→ **Dataset records**:

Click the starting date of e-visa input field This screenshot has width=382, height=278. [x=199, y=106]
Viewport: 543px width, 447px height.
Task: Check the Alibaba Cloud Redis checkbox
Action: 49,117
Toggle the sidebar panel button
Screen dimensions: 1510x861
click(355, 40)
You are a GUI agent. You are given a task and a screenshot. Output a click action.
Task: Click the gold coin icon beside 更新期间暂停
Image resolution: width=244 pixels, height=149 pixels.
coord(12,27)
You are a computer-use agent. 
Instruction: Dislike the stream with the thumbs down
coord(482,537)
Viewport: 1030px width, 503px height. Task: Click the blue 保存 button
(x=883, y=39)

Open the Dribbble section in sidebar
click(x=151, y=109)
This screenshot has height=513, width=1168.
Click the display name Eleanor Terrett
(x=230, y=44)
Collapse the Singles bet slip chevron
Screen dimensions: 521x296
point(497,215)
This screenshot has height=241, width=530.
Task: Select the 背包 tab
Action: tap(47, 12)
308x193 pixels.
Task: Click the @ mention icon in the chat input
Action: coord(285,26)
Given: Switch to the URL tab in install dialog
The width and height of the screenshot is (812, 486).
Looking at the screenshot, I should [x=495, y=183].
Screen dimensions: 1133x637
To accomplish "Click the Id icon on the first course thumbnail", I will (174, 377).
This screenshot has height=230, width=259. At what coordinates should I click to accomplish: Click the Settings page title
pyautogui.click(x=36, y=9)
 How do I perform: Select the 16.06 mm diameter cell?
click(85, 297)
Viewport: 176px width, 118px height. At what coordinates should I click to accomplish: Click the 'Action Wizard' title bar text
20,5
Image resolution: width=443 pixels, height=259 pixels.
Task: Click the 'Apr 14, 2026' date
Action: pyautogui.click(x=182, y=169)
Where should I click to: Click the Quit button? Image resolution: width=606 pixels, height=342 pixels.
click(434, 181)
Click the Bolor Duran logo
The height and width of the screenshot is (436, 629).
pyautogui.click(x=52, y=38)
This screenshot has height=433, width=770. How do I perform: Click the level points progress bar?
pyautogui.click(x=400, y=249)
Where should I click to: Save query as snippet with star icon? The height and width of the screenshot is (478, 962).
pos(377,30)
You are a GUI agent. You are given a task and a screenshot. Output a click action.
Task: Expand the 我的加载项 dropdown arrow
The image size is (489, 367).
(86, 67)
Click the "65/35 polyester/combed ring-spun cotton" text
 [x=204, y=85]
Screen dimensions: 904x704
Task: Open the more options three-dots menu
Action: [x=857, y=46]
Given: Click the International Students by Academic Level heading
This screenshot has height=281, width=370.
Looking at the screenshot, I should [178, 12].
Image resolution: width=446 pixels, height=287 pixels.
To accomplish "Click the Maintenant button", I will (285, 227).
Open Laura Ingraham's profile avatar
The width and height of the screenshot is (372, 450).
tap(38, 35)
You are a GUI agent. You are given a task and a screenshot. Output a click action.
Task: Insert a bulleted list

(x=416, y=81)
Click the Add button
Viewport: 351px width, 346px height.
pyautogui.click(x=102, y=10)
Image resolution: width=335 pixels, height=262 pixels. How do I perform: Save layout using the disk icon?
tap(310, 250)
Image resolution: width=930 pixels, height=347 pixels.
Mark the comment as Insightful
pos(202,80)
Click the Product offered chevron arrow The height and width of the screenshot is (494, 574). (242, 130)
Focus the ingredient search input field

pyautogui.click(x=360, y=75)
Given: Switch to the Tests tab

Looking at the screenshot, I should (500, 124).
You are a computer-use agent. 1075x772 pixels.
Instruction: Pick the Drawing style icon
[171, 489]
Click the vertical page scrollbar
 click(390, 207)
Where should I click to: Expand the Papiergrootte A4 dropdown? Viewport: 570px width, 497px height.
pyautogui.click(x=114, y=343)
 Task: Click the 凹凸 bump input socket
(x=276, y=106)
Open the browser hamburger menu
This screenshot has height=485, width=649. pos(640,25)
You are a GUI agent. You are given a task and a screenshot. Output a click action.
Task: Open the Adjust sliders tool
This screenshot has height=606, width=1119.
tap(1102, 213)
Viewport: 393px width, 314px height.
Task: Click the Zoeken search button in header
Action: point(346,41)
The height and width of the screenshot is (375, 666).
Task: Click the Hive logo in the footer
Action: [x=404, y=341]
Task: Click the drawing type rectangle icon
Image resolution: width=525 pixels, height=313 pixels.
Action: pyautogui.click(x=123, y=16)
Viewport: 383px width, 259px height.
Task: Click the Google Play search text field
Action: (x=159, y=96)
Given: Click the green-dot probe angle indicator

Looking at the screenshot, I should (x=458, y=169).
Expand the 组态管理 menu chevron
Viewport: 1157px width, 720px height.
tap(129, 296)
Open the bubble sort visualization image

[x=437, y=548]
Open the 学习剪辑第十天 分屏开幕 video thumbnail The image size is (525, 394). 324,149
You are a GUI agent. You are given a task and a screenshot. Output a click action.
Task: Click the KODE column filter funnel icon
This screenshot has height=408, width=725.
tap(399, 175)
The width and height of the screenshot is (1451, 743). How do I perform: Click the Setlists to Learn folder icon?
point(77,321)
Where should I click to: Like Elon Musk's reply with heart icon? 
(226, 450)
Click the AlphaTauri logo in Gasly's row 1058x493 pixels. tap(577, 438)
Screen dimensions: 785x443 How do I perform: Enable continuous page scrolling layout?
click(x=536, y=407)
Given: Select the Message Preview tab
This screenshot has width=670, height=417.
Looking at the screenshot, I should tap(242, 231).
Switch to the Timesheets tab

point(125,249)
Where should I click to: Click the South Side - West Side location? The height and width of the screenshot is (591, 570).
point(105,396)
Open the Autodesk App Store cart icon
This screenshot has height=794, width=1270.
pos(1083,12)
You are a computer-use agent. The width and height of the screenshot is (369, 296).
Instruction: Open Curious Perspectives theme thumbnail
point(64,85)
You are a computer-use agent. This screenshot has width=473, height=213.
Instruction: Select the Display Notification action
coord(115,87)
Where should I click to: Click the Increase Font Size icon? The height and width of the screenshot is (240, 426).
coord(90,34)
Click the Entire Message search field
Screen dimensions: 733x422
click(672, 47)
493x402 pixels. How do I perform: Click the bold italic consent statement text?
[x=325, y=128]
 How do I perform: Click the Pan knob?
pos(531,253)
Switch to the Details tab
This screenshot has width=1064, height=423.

→ **About this exercise**: Each record above has to be printed again, word for word.

→ **Answer section**:
Click the starting date of e-visa input field This screenshot has width=382, height=278. [x=199, y=106]
Viewport: 543px width, 447px height.
Task: Check the Alibaba Cloud Redis checkbox
Action: 49,117
Toggle the sidebar panel button
Screen dimensions: 1510x861
click(355, 40)
You are a GUI agent. You are given a task and a screenshot. Output a click action.
Task: Click the gold coin icon beside 更新期间暂停
Image resolution: width=244 pixels, height=149 pixels.
coord(12,27)
You are a computer-use agent. 
Instruction: Dislike the stream with the thumbs down
coord(482,537)
Viewport: 1030px width, 503px height. Task: Click the blue 保存 button
(x=883, y=39)

Open the Dribbble section in sidebar
click(x=151, y=109)
This screenshot has height=513, width=1168.
Click the display name Eleanor Terrett
(x=230, y=44)
Collapse the Singles bet slip chevron
Screen dimensions: 521x296
point(497,215)
This screenshot has height=241, width=530.
Task: Select the 背包 tab
Action: tap(47, 12)
308x193 pixels.
Task: Click the @ mention icon in the chat input
Action: coord(285,26)
Given: Switch to the URL tab in install dialog
The width and height of the screenshot is (812, 486).
Looking at the screenshot, I should [x=495, y=183].
Screen dimensions: 1133x637
To accomplish "Click the Id icon on the first course thumbnail", I will (174, 377).
This screenshot has height=230, width=259. At what coordinates should I click to accomplish: Click the Settings page title
pyautogui.click(x=36, y=9)
 How do I perform: Select the 16.06 mm diameter cell?
click(85, 297)
Viewport: 176px width, 118px height. At what coordinates should I click to accomplish: Click the 'Action Wizard' title bar text
20,5
Image resolution: width=443 pixels, height=259 pixels.
Task: Click the 'Apr 14, 2026' date
Action: pyautogui.click(x=182, y=169)
Where should I click to: Click the Quit button? Image resolution: width=606 pixels, height=342 pixels.
click(434, 181)
Click the Bolor Duran logo
The height and width of the screenshot is (436, 629).
pyautogui.click(x=52, y=38)
This screenshot has height=433, width=770. How do I perform: Click the level points progress bar?
pyautogui.click(x=400, y=249)
Where should I click to: Save query as snippet with star icon? The height and width of the screenshot is (478, 962).
pos(377,30)
You are a GUI agent. You are given a task and a screenshot. Output a click action.
Task: Expand the 我的加载项 dropdown arrow
The image size is (489, 367).
(86, 67)
Click the "65/35 polyester/combed ring-spun cotton" text
 [x=204, y=85]
Screen dimensions: 904x704
Task: Open the more options three-dots menu
Action: [x=857, y=46]
Given: Click the International Students by Academic Level heading
This screenshot has height=281, width=370.
Looking at the screenshot, I should [178, 12].
Image resolution: width=446 pixels, height=287 pixels.
To accomplish "Click the Maintenant button", I will (285, 227).
Open Laura Ingraham's profile avatar
The width and height of the screenshot is (372, 450).
tap(38, 35)
You are a GUI agent. You are given a task and a screenshot. Output a click action.
Task: Insert a bulleted list

(x=416, y=81)
Click the Add button
Viewport: 351px width, 346px height.
pyautogui.click(x=102, y=10)
Image resolution: width=335 pixels, height=262 pixels. How do I perform: Save layout using the disk icon?
tap(310, 250)
Image resolution: width=930 pixels, height=347 pixels.
Mark the comment as Insightful
pos(202,80)
Click the Product offered chevron arrow The height and width of the screenshot is (494, 574). (242, 130)
Focus the ingredient search input field

pyautogui.click(x=360, y=75)
Given: Switch to the Tests tab

Looking at the screenshot, I should (500, 124).
You are a computer-use agent. 1075x772 pixels.
Instruction: Pick the Drawing style icon
[171, 489]
Click the vertical page scrollbar
 click(390, 207)
Where should I click to: Expand the Papiergrootte A4 dropdown? Viewport: 570px width, 497px height.
pyautogui.click(x=114, y=343)
 Task: Click the 凹凸 bump input socket
(x=276, y=106)
Open the browser hamburger menu
This screenshot has height=485, width=649. pos(640,25)
You are a GUI agent. You are given a task and a screenshot. Output a click action.
Task: Open the Adjust sliders tool
This screenshot has height=606, width=1119.
tap(1102, 213)
Viewport: 393px width, 314px height.
Task: Click the Zoeken search button in header
Action: point(346,41)
The height and width of the screenshot is (375, 666).
Task: Click the Hive logo in the footer
Action: [x=404, y=341]
Task: Click the drawing type rectangle icon
Image resolution: width=525 pixels, height=313 pixels.
Action: pyautogui.click(x=123, y=16)
Viewport: 383px width, 259px height.
Task: Click the Google Play search text field
Action: (x=159, y=96)
Given: Click the green-dot probe angle indicator

Looking at the screenshot, I should (x=458, y=169).
Expand the 组态管理 menu chevron
Viewport: 1157px width, 720px height.
tap(129, 296)
Open the bubble sort visualization image

[x=437, y=548]
Open the 学习剪辑第十天 分屏开幕 video thumbnail The image size is (525, 394). 324,149
You are a GUI agent. You are given a task and a screenshot. Output a click action.
Task: Click the KODE column filter funnel icon
This screenshot has height=408, width=725.
tap(399, 175)
The width and height of the screenshot is (1451, 743). How do I perform: Click the Setlists to Learn folder icon?
point(77,321)
Where should I click to: Like Elon Musk's reply with heart icon? 
(226, 450)
Click the AlphaTauri logo in Gasly's row 1058x493 pixels. tap(577, 438)
Screen dimensions: 785x443 How do I perform: Enable continuous page scrolling layout?
click(x=536, y=407)
Given: Select the Message Preview tab
This screenshot has width=670, height=417.
Looking at the screenshot, I should tap(242, 231).
Switch to the Timesheets tab

point(125,249)
Where should I click to: Click the South Side - West Side location? The height and width of the screenshot is (591, 570).
point(105,396)
Open the Autodesk App Store cart icon
This screenshot has height=794, width=1270.
pos(1083,12)
You are a computer-use agent. The width and height of the screenshot is (369, 296).
Instruction: Open Curious Perspectives theme thumbnail
point(64,85)
You are a computer-use agent. This screenshot has width=473, height=213.
Instruction: Select the Display Notification action
coord(115,87)
Where should I click to: Click the Increase Font Size icon? The height and width of the screenshot is (240, 426).
coord(90,34)
Click the Entire Message search field
Screen dimensions: 733x422
click(672, 47)
493x402 pixels. How do I perform: Click the bold italic consent statement text?
[x=325, y=128]
 How do I perform: Click the Pan knob?
pos(531,253)
Switch to the Details tab
This screenshot has width=1064, height=423.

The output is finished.